A transformação foi instantânea e assustadora.
O Pedro amoroso e arrependido desapareceu como fumaça.
Em seu lugar, surgiu o verdadeiro Pedro. Frio, cruel, ameaçador.
Ele se levantou de um salto, sua postura agressiva.
"Então você ouviu, não é?" , ele disse, a voz gélida, desprovida de qualquer emoção. "Sua pequena vadia curiosa. Isso torna as coisas muito mais fáceis. Pelo menos agora posso parar de fingir."
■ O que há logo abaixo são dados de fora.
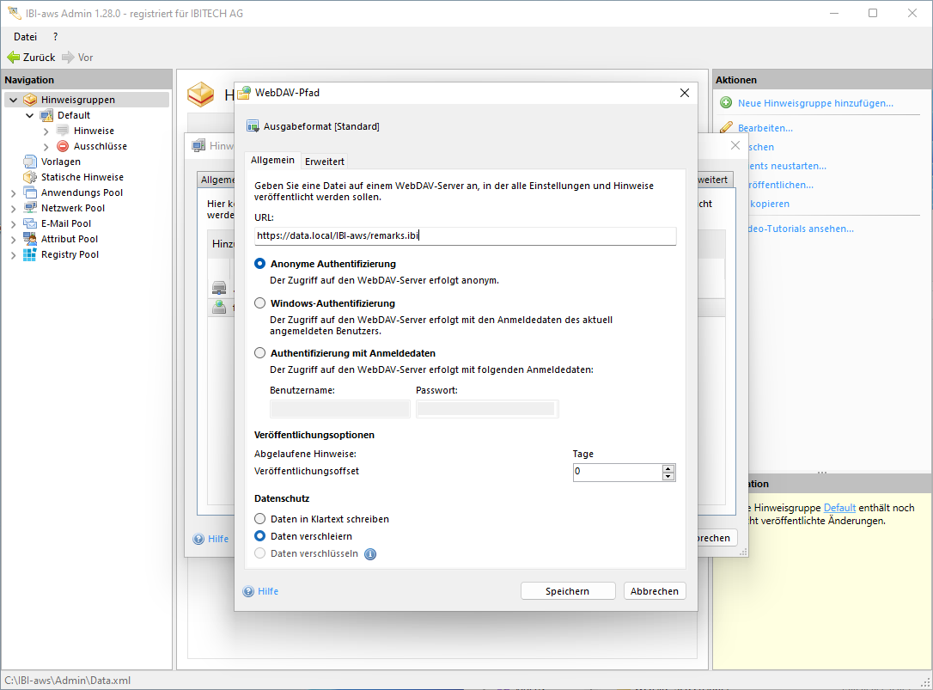Click the Registry Pool icon

30,254
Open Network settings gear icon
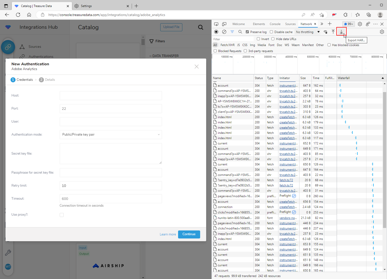The height and width of the screenshot is (279, 387). 382,32
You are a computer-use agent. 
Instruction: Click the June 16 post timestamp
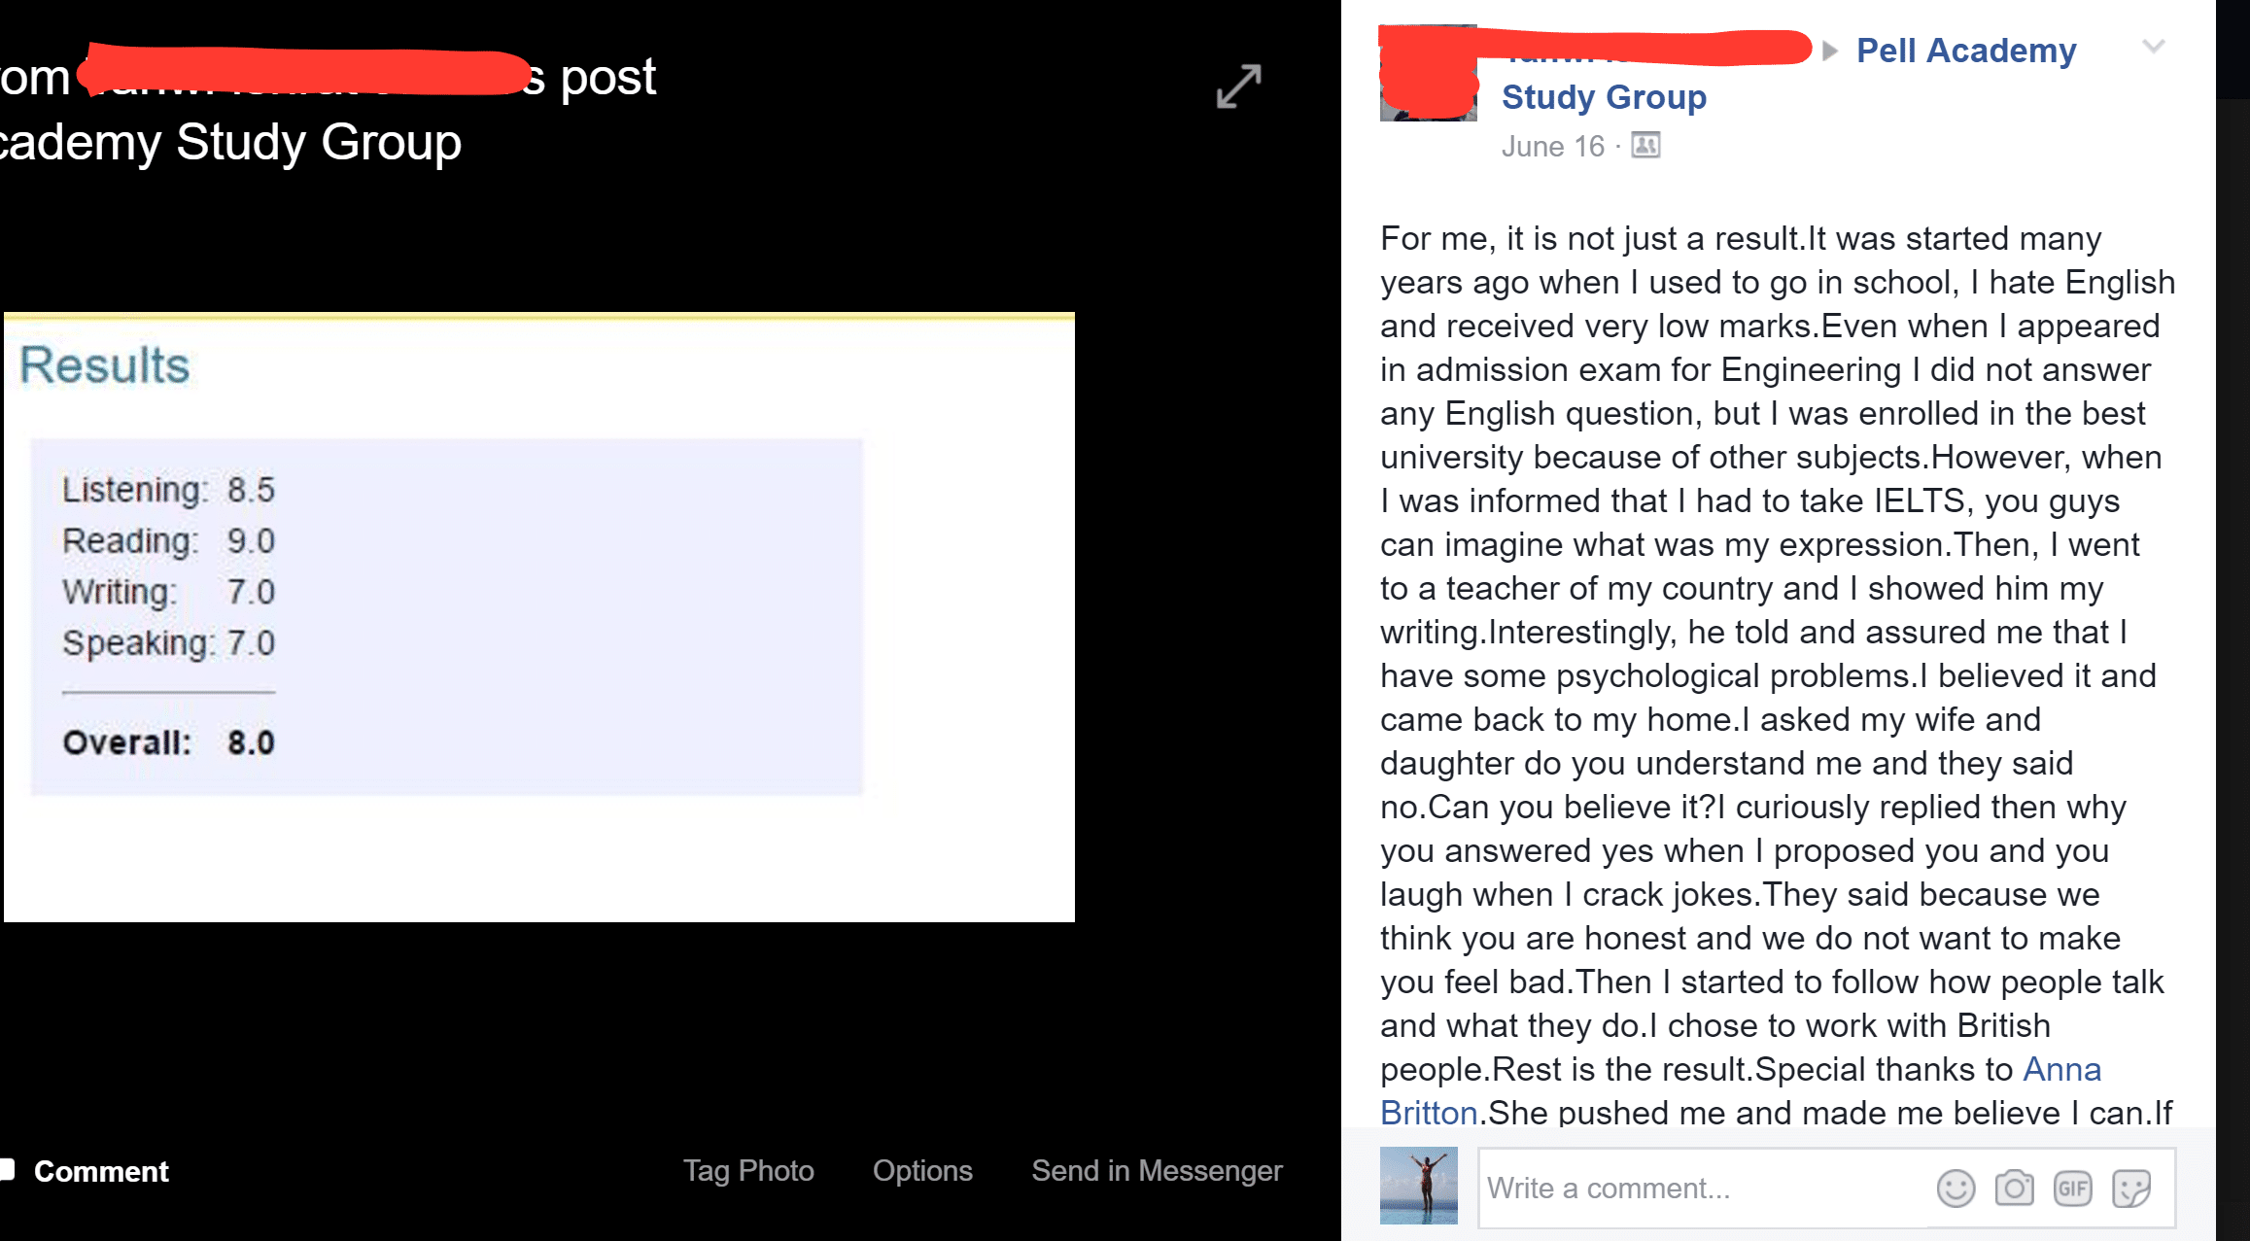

Ele se aproximou da maca, seu rosto a centímetros do meu.
"Sim, eu menti. A amnésia foi a melhor coisa que já inventei. E sim, eu amo a Juliana, não você. Você nunca passou de um caixa eletrônico ambulante para mim."
Cada palavra era um golpe, mas eu não desviei o olhar.
Eu precisava ver. Precisava encarar a verdade nua e crua.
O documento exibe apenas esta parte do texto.